A falta de solução e a desconsideração do convênio resultaram em um TAC firmado entre o MPE e a Autoridade Portuária de Santos, em 2019, que obrigava a então Codesp a providenciar a revitalização parcial da área, sem que a Prefeitura fosse acionada.
Esse TAC foi repactuado recentemente e, independentemente do convênio pré-existente e ainda vigente, mas coerente com suas premissas, foram retomadas tratativas entre a Autoridade Portuária de Santos e a Prefeitura de Santos, visando concretizar a tão almejada revitalização da região do Valongo.
A transferência do Terminal de Cruzeiros voltou a integrar o escopo da proposta, representando duplo interesse no âmbito da relação porto-cidade: para a Prefeitura, essa transferência representaria uma importante âncora no processo de revitalização do Centro Histórico de Santos, e um importante atrativo para os turistas de cruzeiros; para a Autoridade Portuária de Santos, a liberação de aproximadamente 500 m de cais na região de Outeirinhos para a operação de granéis. Associada a muita polêmica, uma das demandas para operação do terminal STS53 é que ela só ocorra após a transferência do terminal de cruzeiros.
As tratativas entabuladas passaram a buscar a solução dentro do possível, incluindo a participação de terminais arrendados na busca de alternativas que lhe dessem sustentabilidade econômica, pois a transferência do terminal de cruzeiros sempre esteve em pauta, parte integrante dos estudos em curso, inclusive com o compromisso de titulares do Ministério de Portos e Aeroportos com sua concretização.
A área anteriormente destinada ao STS10 passou a ser considerada. Simultaneamente, pedido de prorrogação de contrato de arrendamento de terminal existente no local foi integrado aos estudos.
A solução encontrada pode ser caracterizada como “salomônica”, na medida em que previu a revitalização dos Armazéns 1 a 6, incluindo as “casas de pedra”, considerou a transferência do terminal de cruzeiros para a área atualmente ocupada por terminal de carga e incorporou a área do Armazém 1 (externo). Diretamente interessada e partícipe do processo, a Prefeitura de Santos potencializou a disponibilização de área municipal para inclusão no projeto. Essa área integra a proposta de revisão da Poligonal do Porto Organizado de Santos em análise.
Essa solução conciliadora também previu a transferência do terminal de cargas existente para as proximidades, prevendo que a área remanescente da Alemoa fosse destinada à operação de contêineres.
Como resultado prático dessas tratativas, que envolveram a Autoridade Portuária de Santos, a Prefeitura de Santos e terminais arrendados, foi concretizado o Parque Valongo em 2024, equipamento que alcançou projeção nacional e internacional em curtíssimo prazo.

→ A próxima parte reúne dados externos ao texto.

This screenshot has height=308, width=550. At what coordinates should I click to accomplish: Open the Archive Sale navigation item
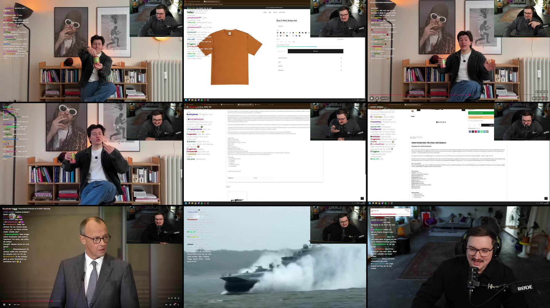click(282, 12)

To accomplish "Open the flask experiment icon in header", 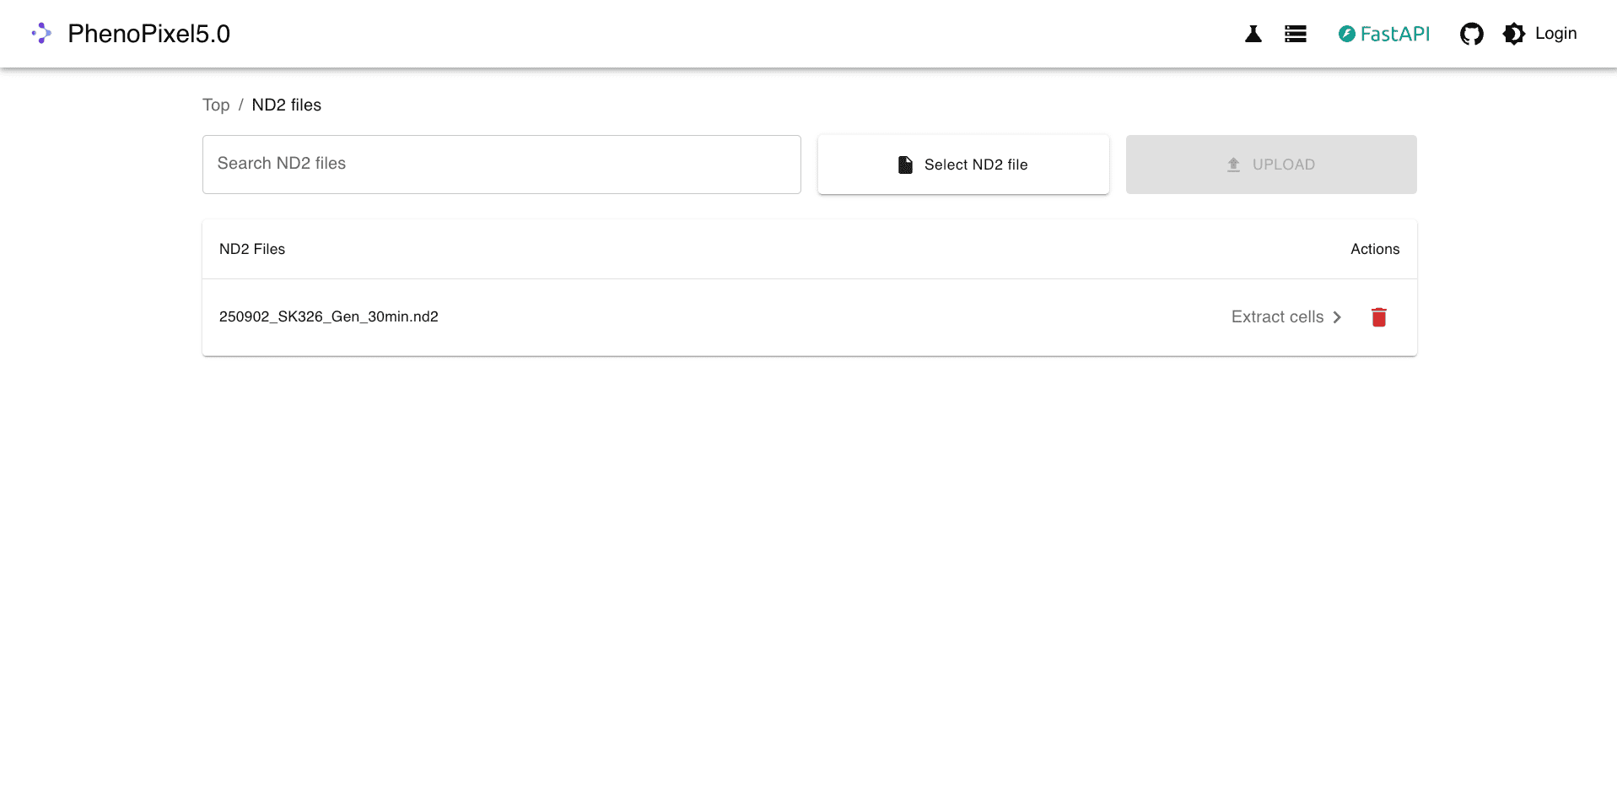I will click(1253, 34).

E já existe compromisso de que a área dos armazéns 1 a 3 seja revitalizada em 2025, passando a integrar um conjunto arquitetônico-urbanístico sem similar no Brasil, ao qual o terminal de cruzeiros agregará ainda mais significância de amplo espectro.
Esse cenário talvez seja o mais emblemático no âmbito da relação porto-cidade, sublimação do definido pela Lei nº 12.815/2013, nesse aspecto.
No entanto, em 16 de outubro de 2024, foi anunciada a retomada da intenção de licitar o STS10 como inicialmente concebido, porém, ampliando sua capacidade para 4 (quatro) berços de atracação. O objetivo alegado é o de assegurar que a capacidade operacional do complexo portuário aumente para no mínimo 9 (nove) milhões de TEUs/ano. Considerando a diferença entre a capacidade nominal atual do Porto de Santos e a efetiva, somada aos investimentos em expansão dos terminais existentes em curso, esse objetivo deve ser em muito superado.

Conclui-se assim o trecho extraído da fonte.